Thesis Type: Postgraduate
Institution Of The Thesis: Middle East Technical University, Turkey
Approval Date: 2015
Thesis Language: English
Student: Halil Ağın
Supervisor: CENGİZ ACARTÜRK
Open Archive Collection: AVESIS Open Access Collection
Abstract:This thesis takes the distributional semantics (frequency-based semantics) approach as the theoretical framework to quantify textual coherence. Distributional semantics describes discourse sections as vectors, having dimensions are the frequency count of co-occurring words in the text within its semantic space. It quantifies the textual coherence by measuring the cosine values of vectors of successive sentences (cf. Latent Semantic Analysis, LSA). The common assumption underlying LSA based studies is that the frequency of word co-occurrence can be used as a cohesive cue to quantify textual coherence, thus leading to analyses based on a term-document matrix.
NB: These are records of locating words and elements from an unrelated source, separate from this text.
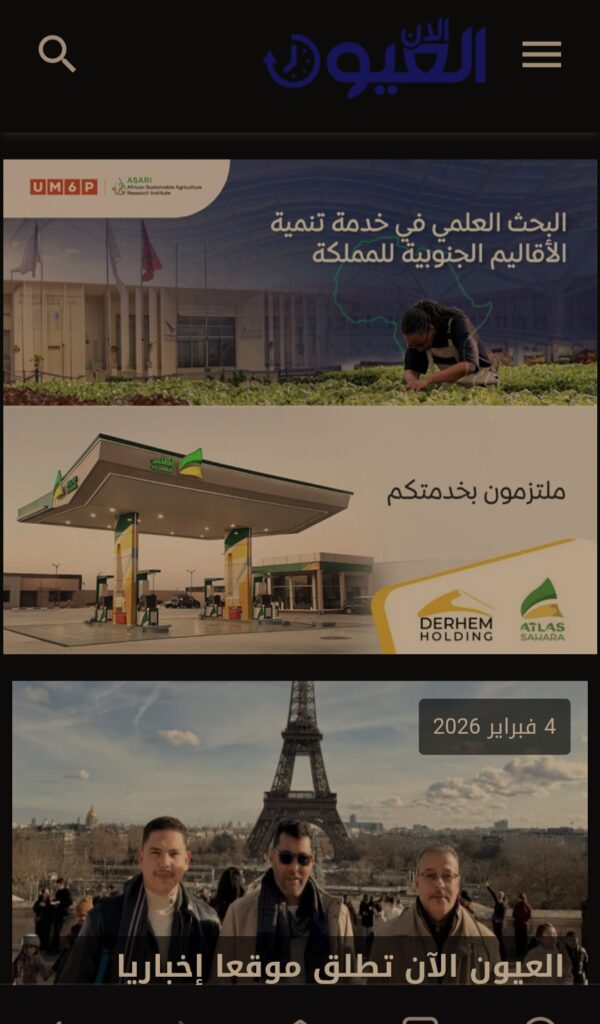Open the UM6P ASARI research banner

(x=300, y=282)

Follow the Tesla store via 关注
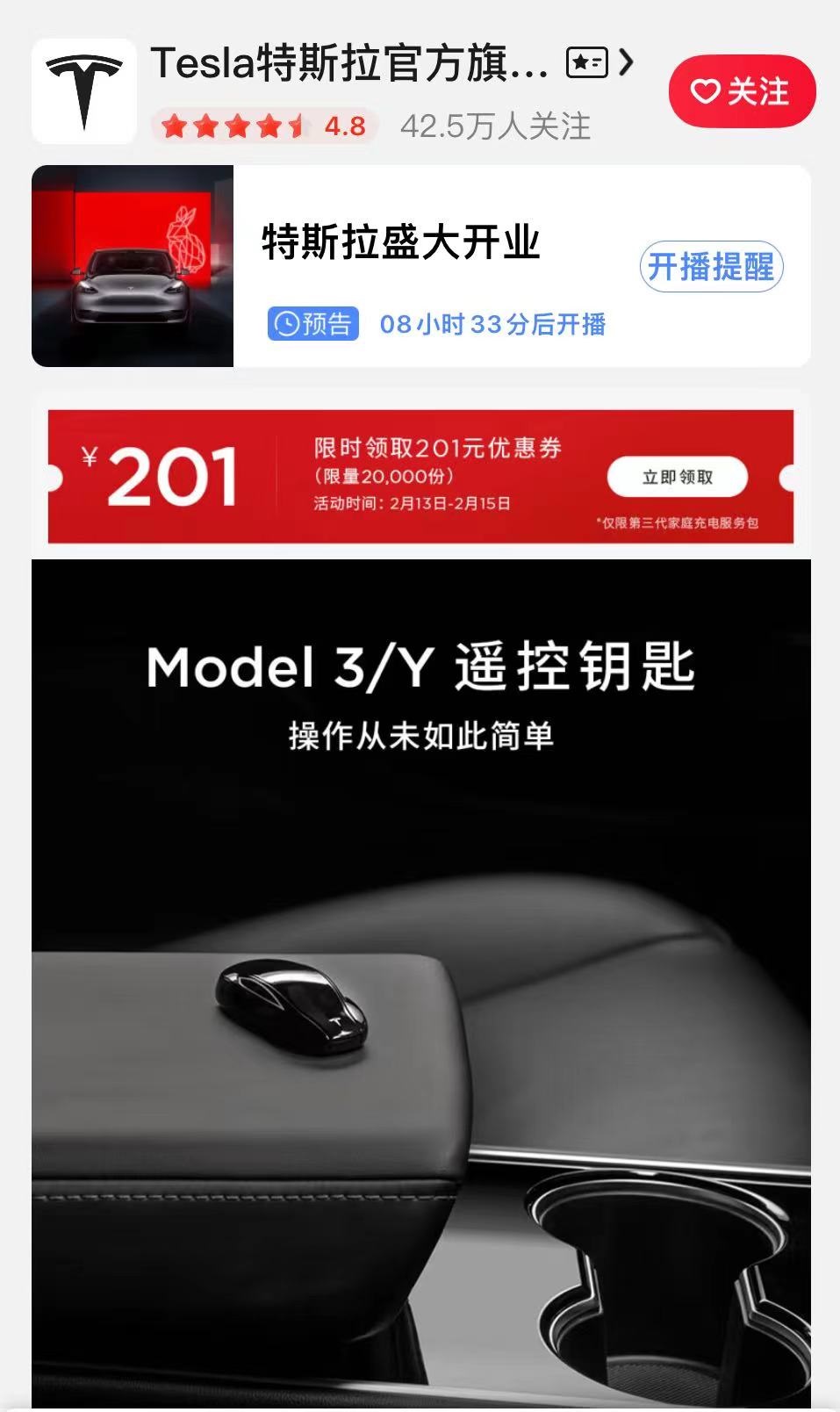tap(742, 91)
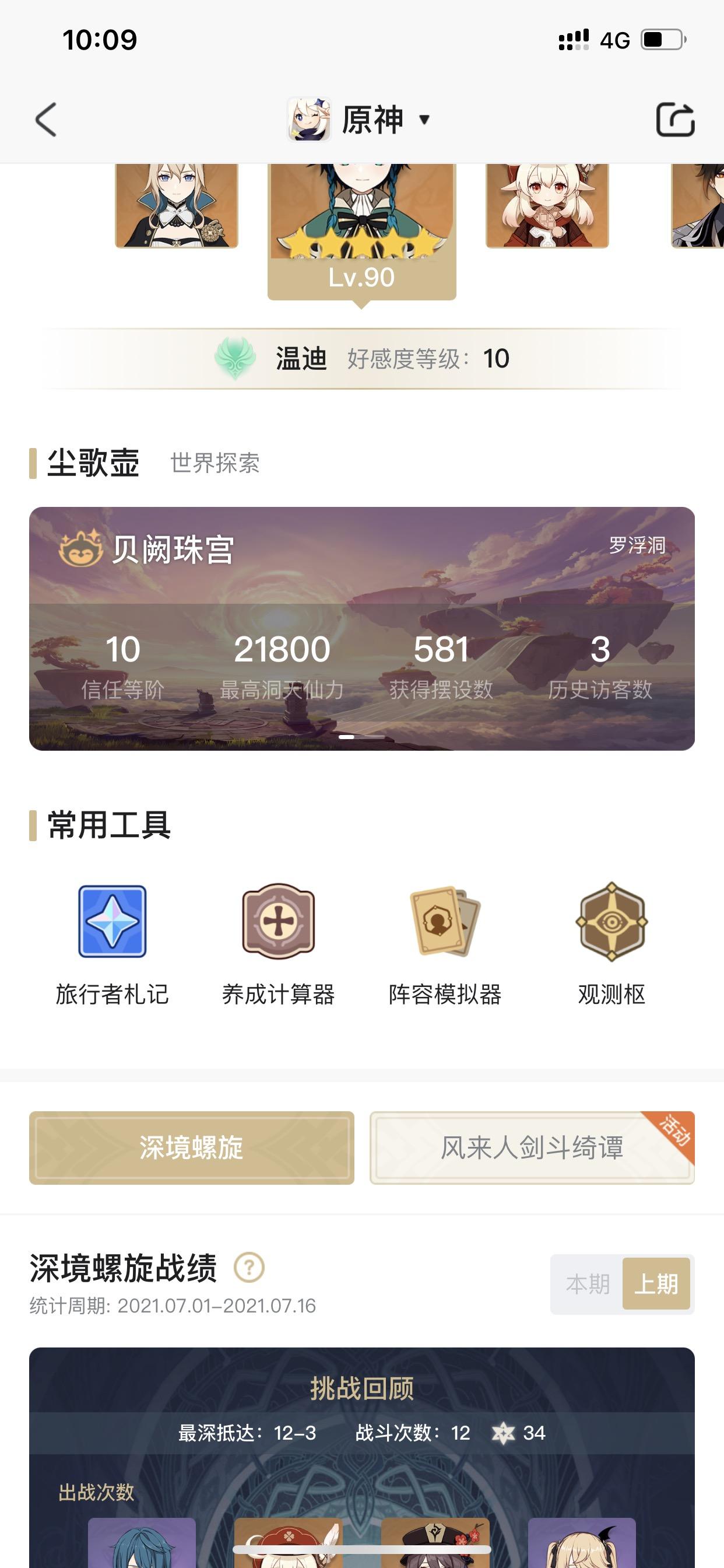Open the 贝阙珠宫 teapot card
The width and height of the screenshot is (724, 1568).
[361, 628]
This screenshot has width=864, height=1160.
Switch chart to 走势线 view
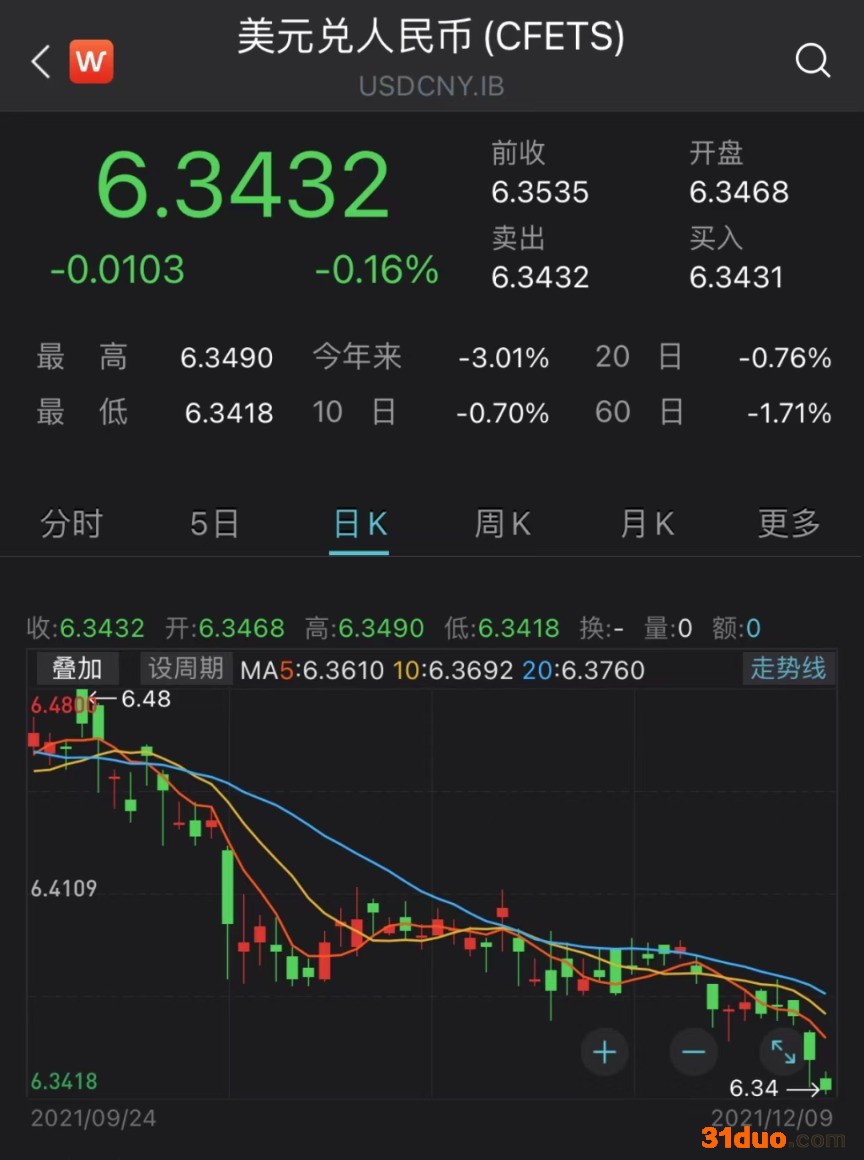[788, 669]
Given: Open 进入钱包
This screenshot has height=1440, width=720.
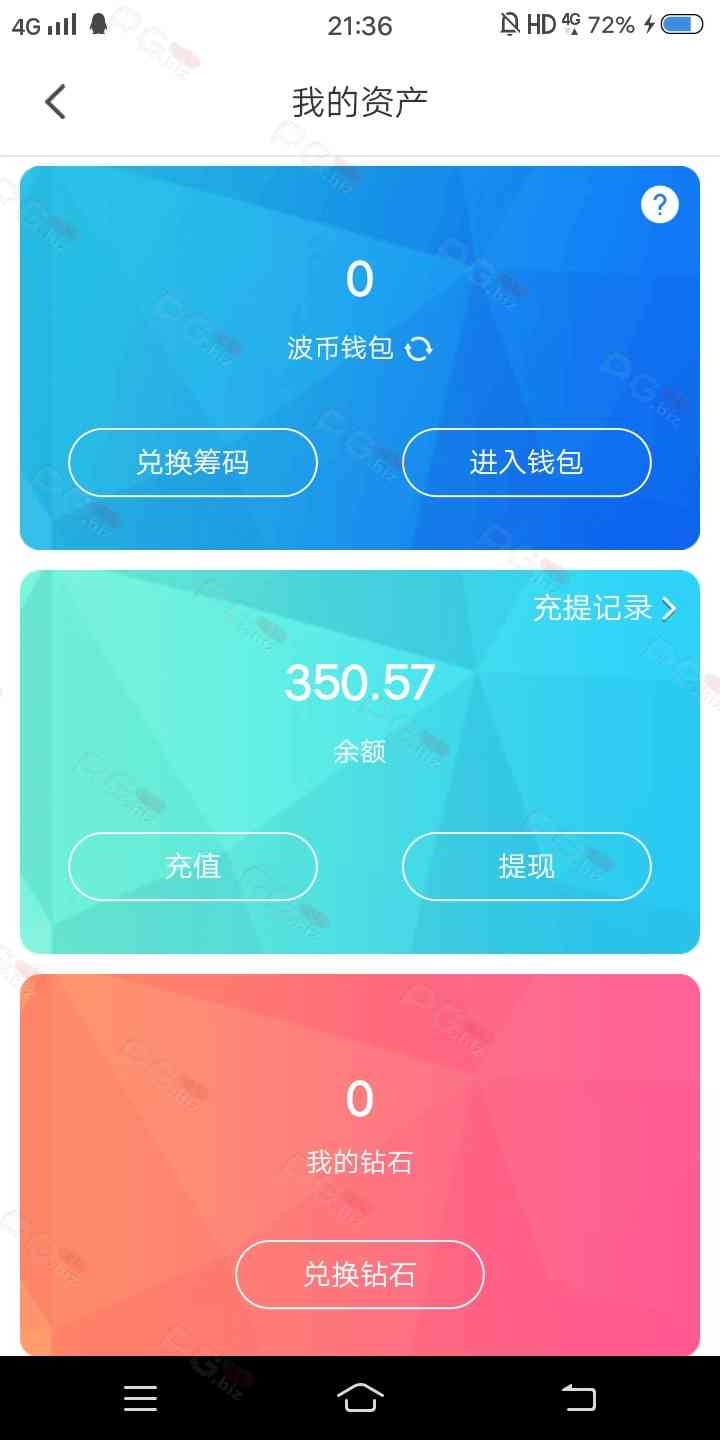Looking at the screenshot, I should coord(526,462).
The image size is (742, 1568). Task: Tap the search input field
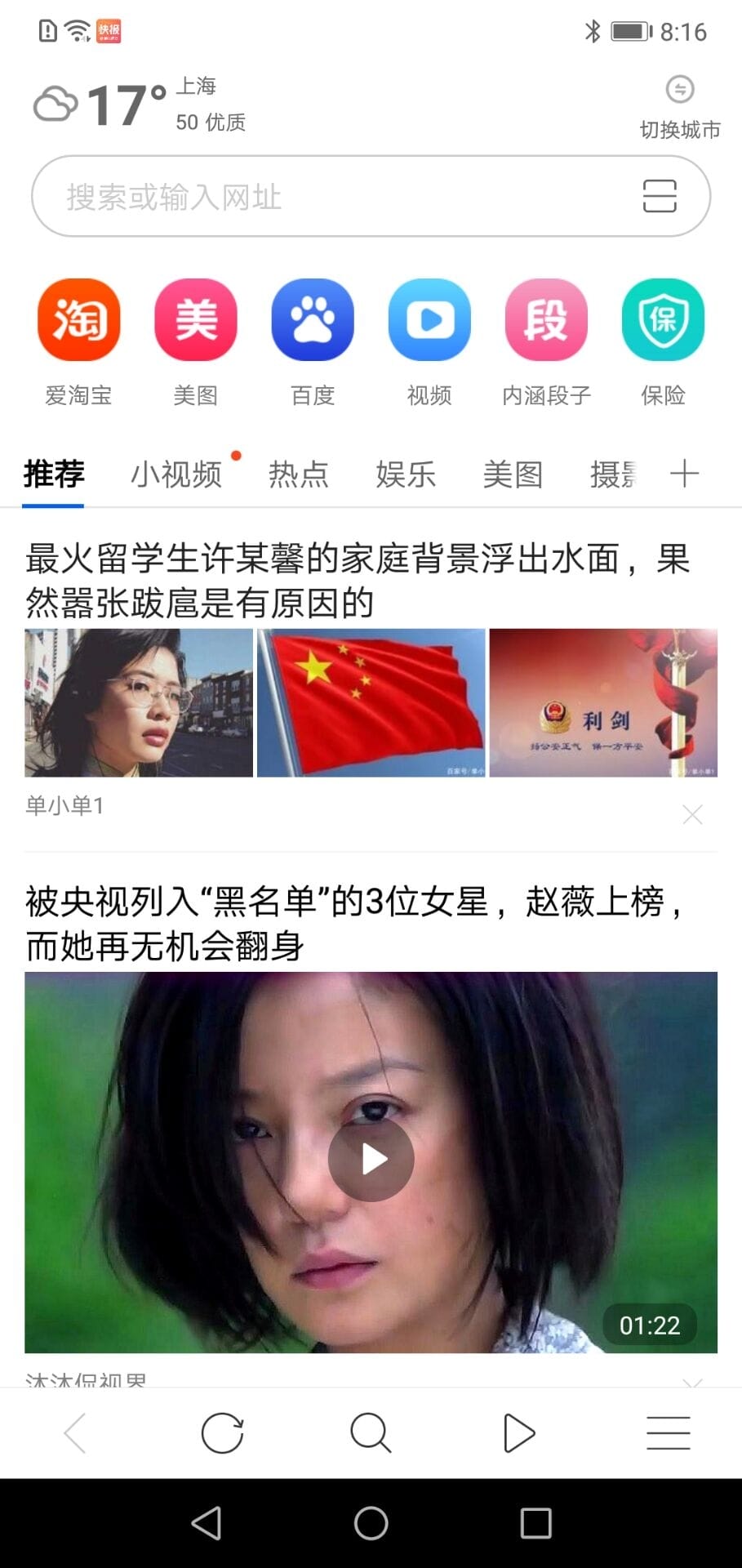point(327,196)
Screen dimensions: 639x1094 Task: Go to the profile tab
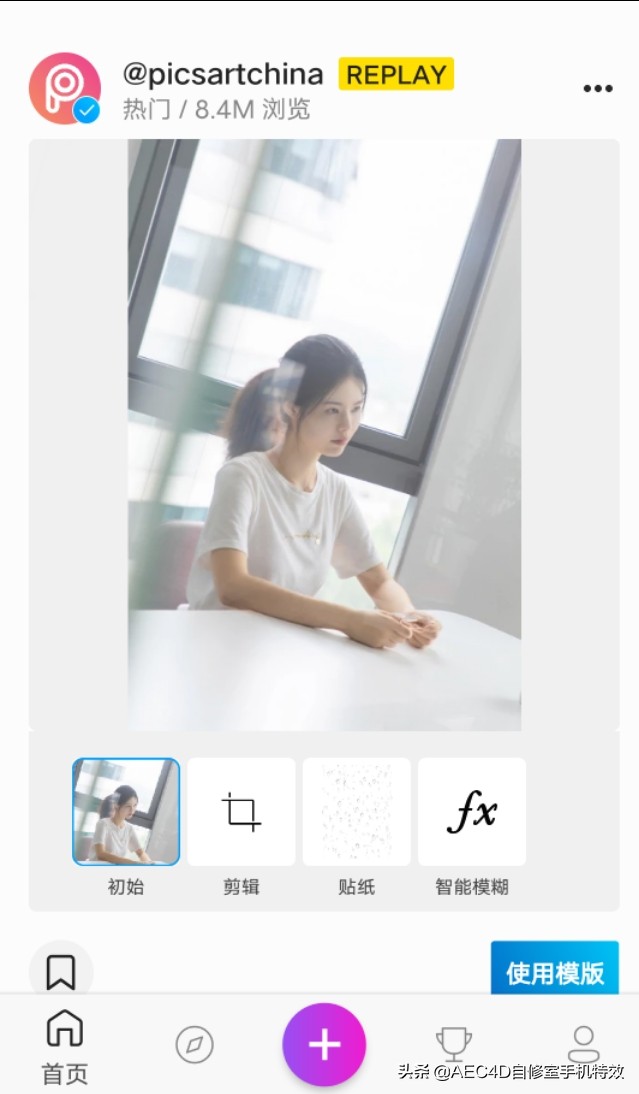(x=583, y=1043)
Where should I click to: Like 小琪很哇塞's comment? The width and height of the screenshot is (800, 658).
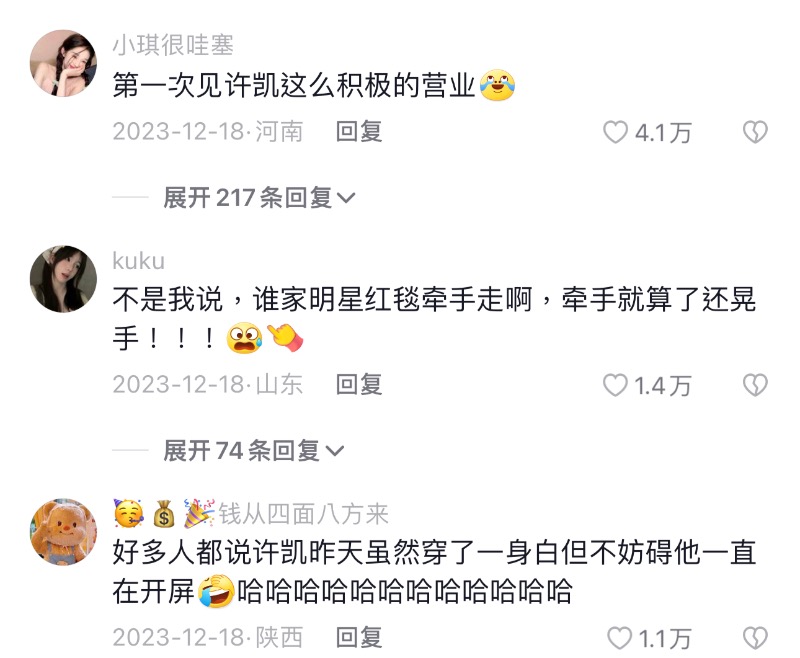pyautogui.click(x=616, y=132)
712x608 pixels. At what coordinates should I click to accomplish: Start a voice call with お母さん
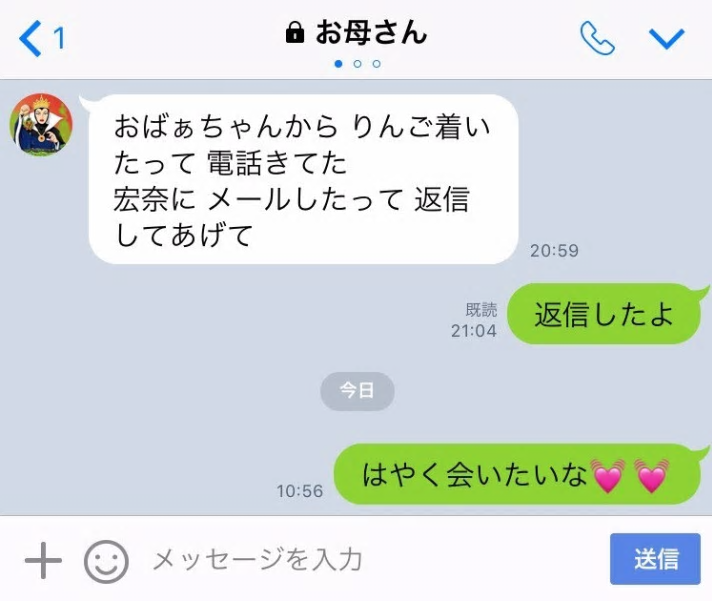597,38
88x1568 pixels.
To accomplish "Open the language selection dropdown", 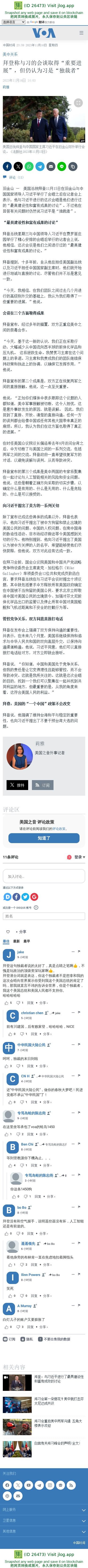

In this thesis, the spatial distance of co-occurring words is considered as a new frequency event of cohesive cues and introduces a document-distance matrix, which is derived from the term-document matrix. This thesis proposes that the matrix representation of document-distance (a derivation of term-document matrix) of co-occurring words in adjacent sentences in a text can be used to quantify textual coherence. Two mathematical functions are suggested for deriving the document-distance matrix and two algorithms for the operations. The mathematical functions operate on the documentdocument matrix (a derivation of term-document matrix) to derive the documentdistance matrix. The algorithms measure the coherence of text by operating on the newly introduced document-distance matrices.